Stored records.

☆ ☆ ☆

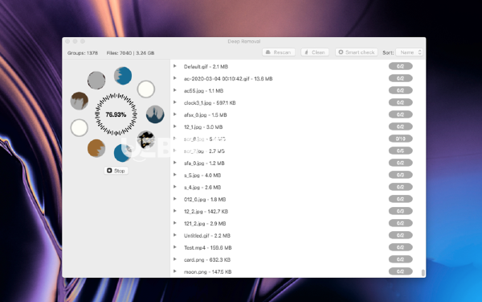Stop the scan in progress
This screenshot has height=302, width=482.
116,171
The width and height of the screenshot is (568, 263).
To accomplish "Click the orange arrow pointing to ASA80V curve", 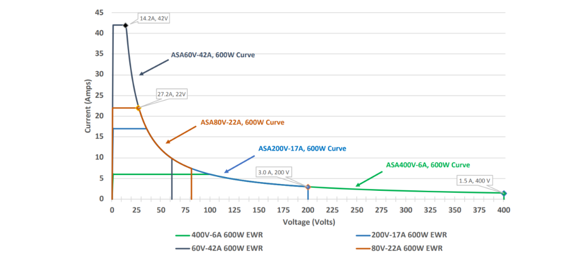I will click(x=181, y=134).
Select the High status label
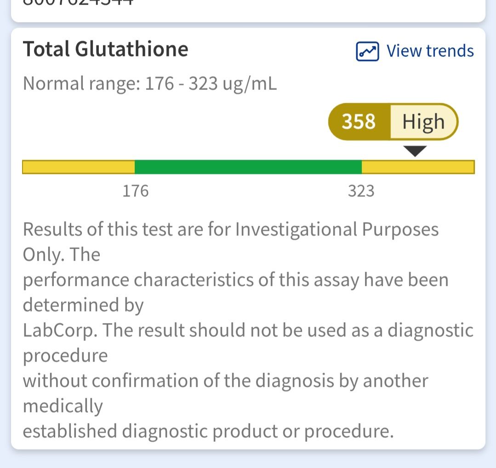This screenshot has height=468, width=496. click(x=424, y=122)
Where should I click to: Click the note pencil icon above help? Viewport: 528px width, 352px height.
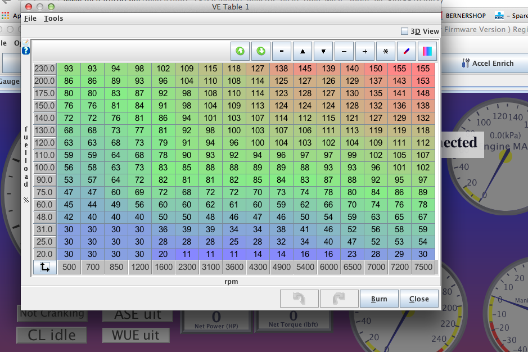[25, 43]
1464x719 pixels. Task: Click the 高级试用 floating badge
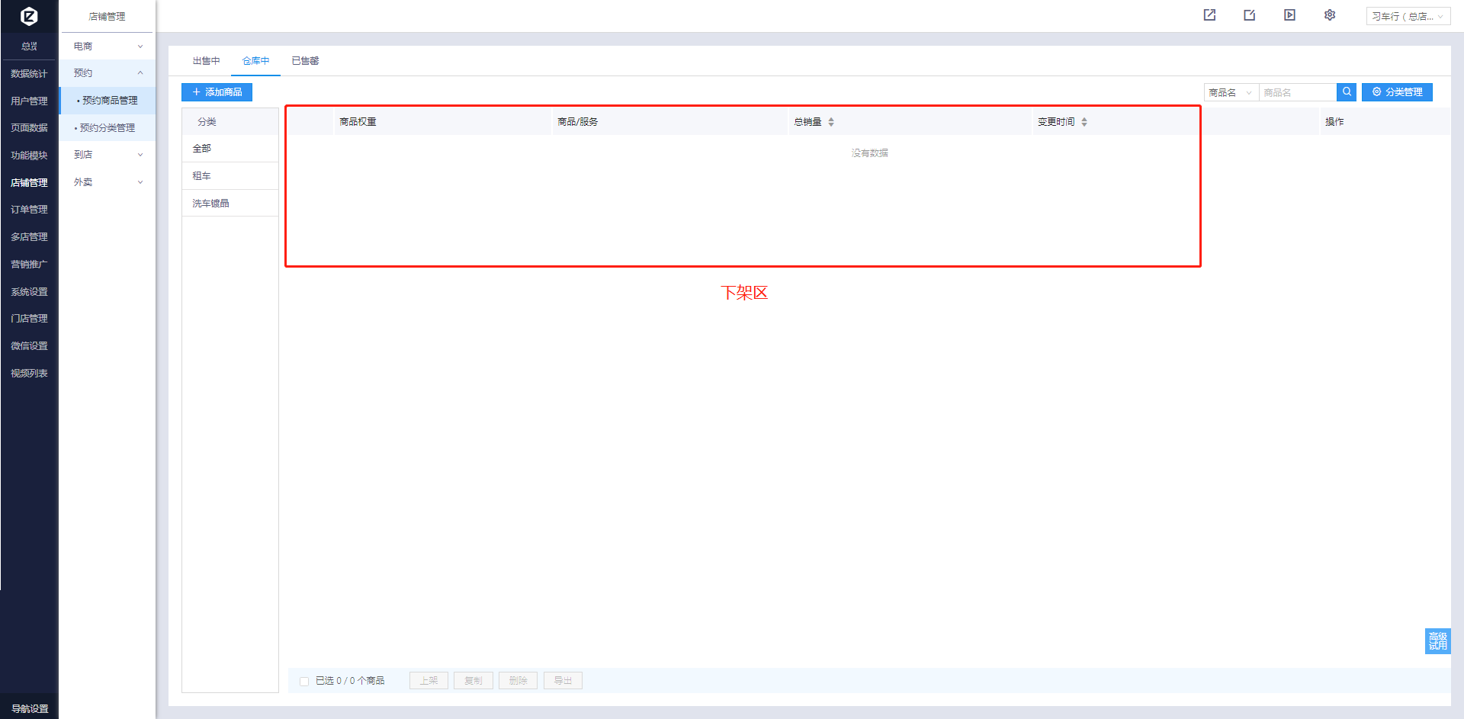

☆ ☆ ☆

EXERCISE TASK. Copy the records from the line with "Select the High status label" through the end of the records, swapping "pencil" for "pen" and leaving everything else unchanged. Omit the pictures.

ANSWER.
Select the High status label
This screenshot has height=468, width=496. click(x=424, y=122)
Where should I click to: Click the note pen icon above help? Viewport: 528px width, 352px height.
[25, 43]
1464x719 pixels. Task: Click the 高级试用 floating badge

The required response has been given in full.